Number of output classes for classification. Set to 0 for regression tasks.
output_dim
int
default:"1"
Number of regression outputs (only used when num_classes=0)
d_model
int
default:"128"
Hidden dimension of the model
d_state
int
default:"64"
State dimension for the LRNN layers
n_layers
int
default:"4"
Number of LRNN layers
lrnn_cls
type | list[type]
default:"LRU"
LRNN class or list of classes (one per layer) to use. Can be:
  • A single class: LRU, S5, Centaurus
  • A string: "LRU", "S5", "Centaurus"
  • A list of classes/strings for heterogeneous layers: ["LRU", "S5", LRU, Centaurus]
pooling
str
default:"last"
Final pooling strategy for aggregating sequence to single vector:
  • "last": Use last timestep (respects variable lengths)
  • "mean": Average pooling over sequence
  • "max": Max pooling over sequence
dropout
float
default:"0.1"
Dropout probability for regularization
intermediate_pooling
str | list[str]
default:"none"
Pooling strategy for reducing sequence length within layers:
  • "none": No intermediate pooling
  • "stride": Strided selection (every k-th element)
  • "mean": Average pooling
  • "max": Max pooling
Can be a single string or a list (one per layer) for layer-specific pooling.
pooling_factor
int | list[int]
default:"2"
Factor by which to reduce sequence length at each layer with intermediate pooling. Can be a single int or list (one per layer).
vocab_size
int
default:"None"
Size of vocabulary for token embeddings.

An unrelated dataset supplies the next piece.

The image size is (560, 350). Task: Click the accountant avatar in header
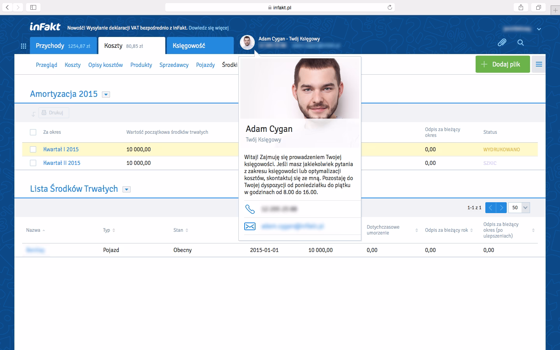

When provided, the model expects token IDs as input instead of continuous features.
embedding_dim
int
default:"None"
Dimension of token embeddings (defaults to d_model if not specified)
max_position_embeddings
int
default:"None"
Maximum sequence length for positional embeddings
padding_idx
int
default:"0"
Index of padding token for embedding layer
lrnn_params
dict
default:"None"
Additional parameters passed to LRNN constructors. Example: {"d_model": 128, "d_state": 64}

Usage Examples

Text Classification

import torch
from lrnnx.architectures.classifier import Classifier

# Binary sentiment classification
model = Classifier(
    input_dim=0,  # Ignored when using embeddings
    num_classes=2,  # Positive/negative
    d_model=256,
    d_state=128,
    n_layers=4,
    lrnn_cls="S5",
    pooling="mean",  # Average over sequence
    vocab_size=10000,  # 10k vocabulary
    dropout=0.2,
)

# Input: token IDs (batch_size, seq_len)
input_ids = torch.randint(0, 10000, (8, 128))
logits = model(input_ids)  # (8, 2)
predictions = logits.argmax(dim=-1)  # (8,)

Time Series Classification with Variable Lengths

# Event classification with variable-length sequences
model = Classifier(
    input_dim=64,  # 64 sensor features
    num_classes=10,  # 10 event types
    d_model=128,
    d_state=64,
    n_layers=3,
    lrnn_cls="LRU",
    pooling="last",  # Use last valid timestep
)

# Input: continuous features (batch_size, seq_len, features)
x = torch.randn(4, 200, 64)
lengths = torch.tensor([150, 180, 120, 200])  # Actual lengths

logits = model(x, lengths=lengths)  # (4, 10)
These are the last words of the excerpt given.